▸ Short exercise: Which usernames in the car forum thread below are introduced with a "said:" line to show that another poster is quoting them?

▸ Article:
◇ ◇ ◇ ◇

You know you need a new white car


----------



## nogrille (Oct 27, 2005)

Nice one Reggie. Might have to bring the passat down for some love.


----------



## Paul-T (Nov 2, 2006)

Kettle's always on, and there is often a genuine risk of bacon sarnieism when Doris is around!


----------



## olliegiltrow (Aug 11, 2006)

that's lush

as for the foglights. i did the advanced driving course and the instructor told me you should use foglights on dark roads where they are not lit. as the are down lower they light up the road better and help look out for rabbits and things running in front the car etc


----------



## Miglior (Feb 12, 2006)

good job mate, nice car too, your mate must have had to wait AGES for the rocco with xenons, there like rocking horse poo at the mo, to have xenons


----------



## chr15barn3s (Apr 10, 2007)

JPC said:


> good job mate, nice car too, your mate must have had to wait AGES for the rocco with xenons, there like rocking horse poo at the mo, to have xenons


5 Months!! I ordered at the right time when Xenon's were on the option list. It was on the first shipment of Xenon cars aswell. You can't order them at the mo.


----------



## Troon (Dec 17, 2008)

olliegiltrow said:


> that's lush
> 
> as for the foglights. i did the advanced driving course and the instructor told me you should use foglights on dark roads where they are not lit. as the are down lower they light up the road better and help look out for rabbits and things running in front the car etc


The instructor's a prat, then. If you're driving at any speed, they don't light up anything far enough away for you to be able to react to. Using them is against the law (see HC rule 236). If he'd been tutoring me I would have stopped the car and asked him to leave - unless, of course, it was his car.


----------



## KleenChris (Apr 4, 2008)

Nice work


----------



## Nick_S (Dec 20, 2008)

Troon said:


> The instructor's a prat, then. If you're driving at any speed, they don't light up anything far enough away for you to be able to react to. Using them is against the law (see HC rule 236). If he'd been tutoring me I would have stopped the car and asked him to leave - unless, of course, it was his car.


Wow it's against the law to use them? Or is it illegal to use them when there's not fog?

Either way, gorgeous car. It's shame we will never see them on our shores. I'd give a leg for a GTI spec Scirroco.


----------



## chris l (Mar 5, 2007)

Stunning love these:argie::argie:


----------



## Andy_Green (Oct 27, 2005)

Nick_S said:


> Wow it's against the law to use them? Or is it illegal to use them when there's not fog?

◇ ◇ ◇ ◇

▸ Dataset entries:
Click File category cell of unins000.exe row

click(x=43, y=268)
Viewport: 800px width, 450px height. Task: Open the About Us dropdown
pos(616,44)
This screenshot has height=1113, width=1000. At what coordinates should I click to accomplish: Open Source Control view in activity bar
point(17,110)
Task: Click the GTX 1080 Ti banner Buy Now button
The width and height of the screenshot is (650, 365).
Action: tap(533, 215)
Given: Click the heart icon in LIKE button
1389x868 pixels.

◇ ◇ ◇ ◇

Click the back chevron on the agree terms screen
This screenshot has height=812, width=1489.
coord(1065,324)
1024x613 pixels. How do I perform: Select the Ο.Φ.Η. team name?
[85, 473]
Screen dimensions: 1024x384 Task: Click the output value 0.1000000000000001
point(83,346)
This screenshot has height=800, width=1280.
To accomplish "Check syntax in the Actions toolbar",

◇ ◇ ◇ ◇

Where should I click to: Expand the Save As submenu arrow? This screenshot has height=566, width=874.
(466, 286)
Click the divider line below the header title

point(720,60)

◇ ◇ ◇ ◇

▸ Response to the exercise: JPC, olliegiltrow, Troon, Nick_S